Llevaba todavía la blusa de lamé plateado y los zapatones. Mis pantalones estaban por alguna parte, cerca de la puerta. Recogí su falda y la sostuve frente a la luz azulada de las farolas que entraba por el balcón. Así resultaba aún más horrorosa.

—¿De dónde demonios has sacado esto? —le pregunté.

—De una tienda de saldos —dijo Kelly.

—¿De cuál? ¿"Zorras'R'Us"?

—Sí, creo que era esa. —Se quitó la peluca rubia y la tiró a mi papelera.

—¿Tenías permiso para cazar eso? —le pregunté.

Me dio un beso en la mejilla y a continuación se puso en pie de un salto y se dirigió al cuarto de baño. Los zapatos de tacón hacían que sus muslos desnudos hicieran cosas aún más interesantes de lo habitual. Entró, encendió la luz y, un segundo más tarde, la blusa salió despedida por la puerta, seguida por los zapatos, uno detrás de otro. Al cabo de un minuto me levanté y me reuní con ella.

Kelly tiene una piedra preciosa verde en el ombligo. Es lo bastante grande para tapar todo el botón y estoy casi seguro de que es una esmeralda auténtica, pero no pienso preguntárselo, ni llevarla a un joyero para que la tase. Estaba mirándola y jugueteando con los diminutos anillos de oro que la sostienen en su sitio. Levantó la mirada hacia mí.

—¿Pasa algo?

—¿Qué podría pasar? —Y, a decir verdad, ¿qué podría pasar?
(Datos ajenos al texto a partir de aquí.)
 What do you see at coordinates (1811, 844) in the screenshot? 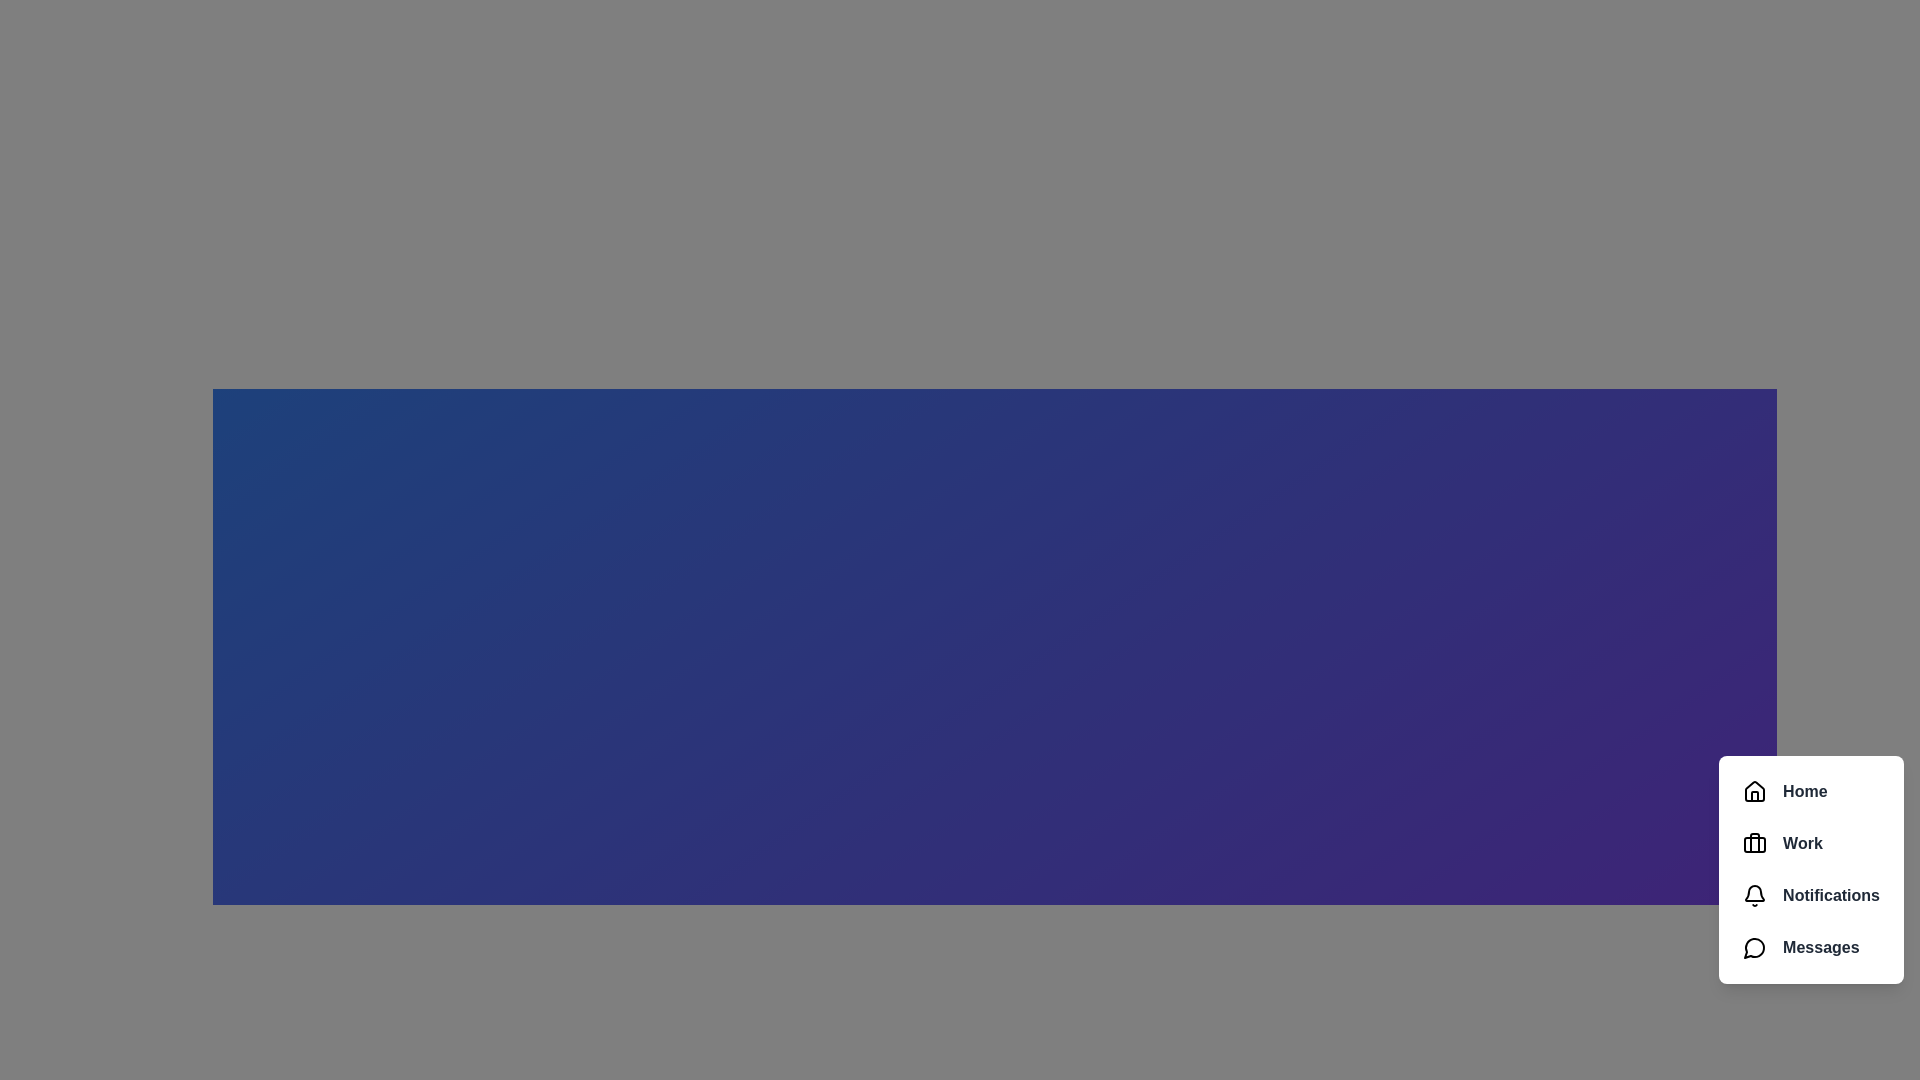
I see `the menu item labeled Work to observe visual feedback` at bounding box center [1811, 844].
La esmeralda resaltaba maravillosamente el verde de sus ojos. Tenía una piel suave e inmaculada, con la única excepción de unas diminutas pecas esparcidas por todo el cuerpo, de esas que la gente rica suele llamar antojos y se hace insertar artificialmente. Su rubio cabello era muy largo, y en aquel momento estaba soltándoselo. Todo estaba donde tenía que estar, y en cantidades generosas. Digamos solo que cuando tenía que elegir un bikini o un pantaloncito corto no sufría ataques de ansiedad.